Caring Enough to Confront

I am sure that most of us desire truth and truthfulness. After all, Jesus said, “The truth will make you free” (John 8:32).* So let’s look at the truth about our bodies. Recently I had a doctor’s appointment, and the first thing the nurse said was, “Hop up on the scale.” What did I do? I took off my shoes and my jacket. I put down a book I was reading. I even took a pen out of my pocket. If I were at home and weighed myself, I would have taken off all my clothes, if it meant I would weigh one pound less. When we weigh ourselves, we want our privacy. When’s the best time to weigh yourself? Before breakfast, before you shower (for fear of beads of water still on you), and after you’ve used the bathroom, right? Some of us might even take our false teeth out. Then we take a deep breath and exhale every bit of air—and look at the numbers.

Sometimes we buy larger-sized clothing to make it look as if we’ve lost weight. Retailers have come up with new concepts, such as relaxed fit and expandable waists. Passports, driver’s licenses, and birth certificates are tools that keep us honest. They keep things real. We can try to ignore them, but if we allow them to, they will teach us to be authentic.

Keeping Us Truthful
That’s why every one of us needs at least one person who can tell us the truth about ourselves from time to time. We all have rough spots and edges. We are prone to wander, and we need someone to tell us when we may be losing our footing, someone who will love us enough to care—a “truthteller.”

We will not grow with God in a casual or haphazard way. We need a personal coach, a trainer, or a spiritual mentor who also asks the hard questions.

You Are the Man
2011 1513 page28Scripture tells a story about a “truthteller” who was sent to save a king. The story is found in 2 Samuel 11 and 12.

Israel’s armies were off fighting. Usually the king would accompany his army, but this time King David stayed home.

Bathsheba was taking a bath on the roof of her home. Since most men were off to war and it was already evening, she took her chances, avoiding having to haul heavy buckets of water into the house.

When temptation came to David, he did not resist. Like someone who sees the traffic light turning from green to yellow and, instead of slowing to stop, punches the accelerator. Instead of turning away from this woman taking a bath (as the yellow caution light comes on), David punched the accelerator and flew through the intersection recklessly, as the light turned red.

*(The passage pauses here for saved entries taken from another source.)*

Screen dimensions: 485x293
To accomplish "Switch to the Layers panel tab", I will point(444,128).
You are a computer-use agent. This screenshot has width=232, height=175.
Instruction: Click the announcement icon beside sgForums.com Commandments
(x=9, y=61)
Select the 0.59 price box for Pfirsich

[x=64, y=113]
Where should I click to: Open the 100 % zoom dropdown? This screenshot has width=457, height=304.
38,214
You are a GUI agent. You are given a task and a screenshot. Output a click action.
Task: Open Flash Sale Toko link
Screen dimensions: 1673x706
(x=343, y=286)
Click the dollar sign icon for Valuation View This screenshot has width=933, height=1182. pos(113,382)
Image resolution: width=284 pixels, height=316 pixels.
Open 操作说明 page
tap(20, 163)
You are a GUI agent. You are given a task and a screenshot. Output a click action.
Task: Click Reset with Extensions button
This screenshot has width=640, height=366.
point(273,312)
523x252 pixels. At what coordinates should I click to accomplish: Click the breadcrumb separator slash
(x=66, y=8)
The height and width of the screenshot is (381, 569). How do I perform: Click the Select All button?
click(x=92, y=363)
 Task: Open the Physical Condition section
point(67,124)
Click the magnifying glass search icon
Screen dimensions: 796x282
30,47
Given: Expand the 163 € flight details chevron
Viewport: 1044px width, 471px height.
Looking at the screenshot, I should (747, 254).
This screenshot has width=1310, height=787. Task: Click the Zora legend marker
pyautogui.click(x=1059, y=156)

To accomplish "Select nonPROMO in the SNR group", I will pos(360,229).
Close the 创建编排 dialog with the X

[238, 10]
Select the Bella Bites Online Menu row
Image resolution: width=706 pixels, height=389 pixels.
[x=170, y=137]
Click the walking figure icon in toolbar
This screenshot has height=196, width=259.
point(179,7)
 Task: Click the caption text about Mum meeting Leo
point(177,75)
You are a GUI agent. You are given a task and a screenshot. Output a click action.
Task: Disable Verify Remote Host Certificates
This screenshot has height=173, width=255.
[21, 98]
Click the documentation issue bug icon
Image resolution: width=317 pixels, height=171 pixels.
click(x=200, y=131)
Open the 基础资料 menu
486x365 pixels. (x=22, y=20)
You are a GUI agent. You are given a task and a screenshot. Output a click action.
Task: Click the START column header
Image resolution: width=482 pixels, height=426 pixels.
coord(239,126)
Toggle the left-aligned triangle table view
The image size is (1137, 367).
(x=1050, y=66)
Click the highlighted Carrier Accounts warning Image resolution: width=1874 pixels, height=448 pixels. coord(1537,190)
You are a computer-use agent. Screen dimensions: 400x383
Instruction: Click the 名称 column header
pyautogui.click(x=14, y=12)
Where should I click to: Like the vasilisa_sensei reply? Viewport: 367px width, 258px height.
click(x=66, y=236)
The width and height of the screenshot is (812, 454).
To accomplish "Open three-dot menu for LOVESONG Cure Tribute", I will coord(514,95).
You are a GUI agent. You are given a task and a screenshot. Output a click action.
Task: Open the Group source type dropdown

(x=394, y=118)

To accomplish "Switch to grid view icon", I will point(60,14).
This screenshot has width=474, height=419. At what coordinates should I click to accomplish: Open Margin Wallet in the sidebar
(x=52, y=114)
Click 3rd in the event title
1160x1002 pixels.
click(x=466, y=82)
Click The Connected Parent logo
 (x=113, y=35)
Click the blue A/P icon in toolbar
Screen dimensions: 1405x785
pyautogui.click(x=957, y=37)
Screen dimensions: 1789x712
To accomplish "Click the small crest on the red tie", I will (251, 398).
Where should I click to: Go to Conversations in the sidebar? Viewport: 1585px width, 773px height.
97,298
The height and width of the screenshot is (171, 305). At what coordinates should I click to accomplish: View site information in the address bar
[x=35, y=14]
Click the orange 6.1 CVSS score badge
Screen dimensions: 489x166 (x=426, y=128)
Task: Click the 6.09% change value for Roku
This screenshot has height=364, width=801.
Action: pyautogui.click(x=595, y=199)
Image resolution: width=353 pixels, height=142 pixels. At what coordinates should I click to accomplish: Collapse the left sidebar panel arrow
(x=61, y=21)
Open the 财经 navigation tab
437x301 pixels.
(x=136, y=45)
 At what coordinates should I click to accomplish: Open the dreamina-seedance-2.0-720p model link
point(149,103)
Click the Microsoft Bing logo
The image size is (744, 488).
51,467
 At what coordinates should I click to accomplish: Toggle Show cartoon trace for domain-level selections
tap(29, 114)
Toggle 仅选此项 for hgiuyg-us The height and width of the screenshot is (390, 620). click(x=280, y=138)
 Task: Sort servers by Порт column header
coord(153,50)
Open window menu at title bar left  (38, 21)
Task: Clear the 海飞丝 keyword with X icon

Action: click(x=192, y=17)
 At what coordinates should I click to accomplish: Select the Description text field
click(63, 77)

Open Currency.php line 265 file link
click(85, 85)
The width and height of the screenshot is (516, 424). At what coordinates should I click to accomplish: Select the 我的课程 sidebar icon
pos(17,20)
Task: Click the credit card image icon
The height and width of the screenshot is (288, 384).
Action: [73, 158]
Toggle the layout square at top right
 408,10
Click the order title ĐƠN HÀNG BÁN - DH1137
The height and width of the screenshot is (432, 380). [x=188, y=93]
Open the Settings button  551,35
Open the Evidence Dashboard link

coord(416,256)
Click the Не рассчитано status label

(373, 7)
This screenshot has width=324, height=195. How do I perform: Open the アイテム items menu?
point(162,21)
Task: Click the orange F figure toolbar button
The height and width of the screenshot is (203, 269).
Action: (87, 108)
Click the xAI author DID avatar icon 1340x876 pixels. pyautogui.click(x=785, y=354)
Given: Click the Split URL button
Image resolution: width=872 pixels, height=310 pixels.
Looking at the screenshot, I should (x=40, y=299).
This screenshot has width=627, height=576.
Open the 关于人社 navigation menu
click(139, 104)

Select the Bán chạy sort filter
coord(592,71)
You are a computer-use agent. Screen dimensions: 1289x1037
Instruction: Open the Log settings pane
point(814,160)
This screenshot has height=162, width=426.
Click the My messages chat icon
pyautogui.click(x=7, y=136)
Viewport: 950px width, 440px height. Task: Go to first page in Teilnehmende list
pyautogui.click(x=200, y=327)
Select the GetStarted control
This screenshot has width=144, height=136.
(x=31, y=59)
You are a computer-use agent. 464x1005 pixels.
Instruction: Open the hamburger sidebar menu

David was at the pinnacle of his life. His enemies on every side had been defeated. He had made it. He was loved by his people, living a life of ease and contentment. And Satan moved in for the kill. David was not interested in truth right then. He was interested only in getting what he wanted.

David slept with Bathsheba, and when she became pregnant David sent Uriah, her husband, into the front line of battle to have him killed. He thought his plan had worked, and for the next nine months David lived in hypocrisy, pretending to worship God and lead his people, carrying the burden and guilt of an adulterer and a murderer.

But then the time came for God to deal with David’s “truth.” God sent the prophet Nathan as a truthteller into David’s life. This was a dangerous assignment, but Nathan cared enough to confront.

Biblical Confrontation
For too long we have viewed the words “confront” or “confrontation” as intimidating words. We seem to shun confrontation at every cost. We envision someone who confronts as reaming somebody out, letting them have it with both barrels, mowing them down. But confrontation is good and necessary when it is done with love and seeking redemption.

I am amazed at how many times the Bible teaches us the importance of confronting others. Matthew 5:23, 24 and 18:15-18 invite us to confront as part of a necessary process of reconciliation. Paul reminds us in Ephesians 4:25-27: “Therefore, laying aside falsehood, speak truth each one of you with his neighbor, for we are members of one another. Be angry, and yet do not sin; do not let the sun go down on your anger, and do not give the devil an opportunity.”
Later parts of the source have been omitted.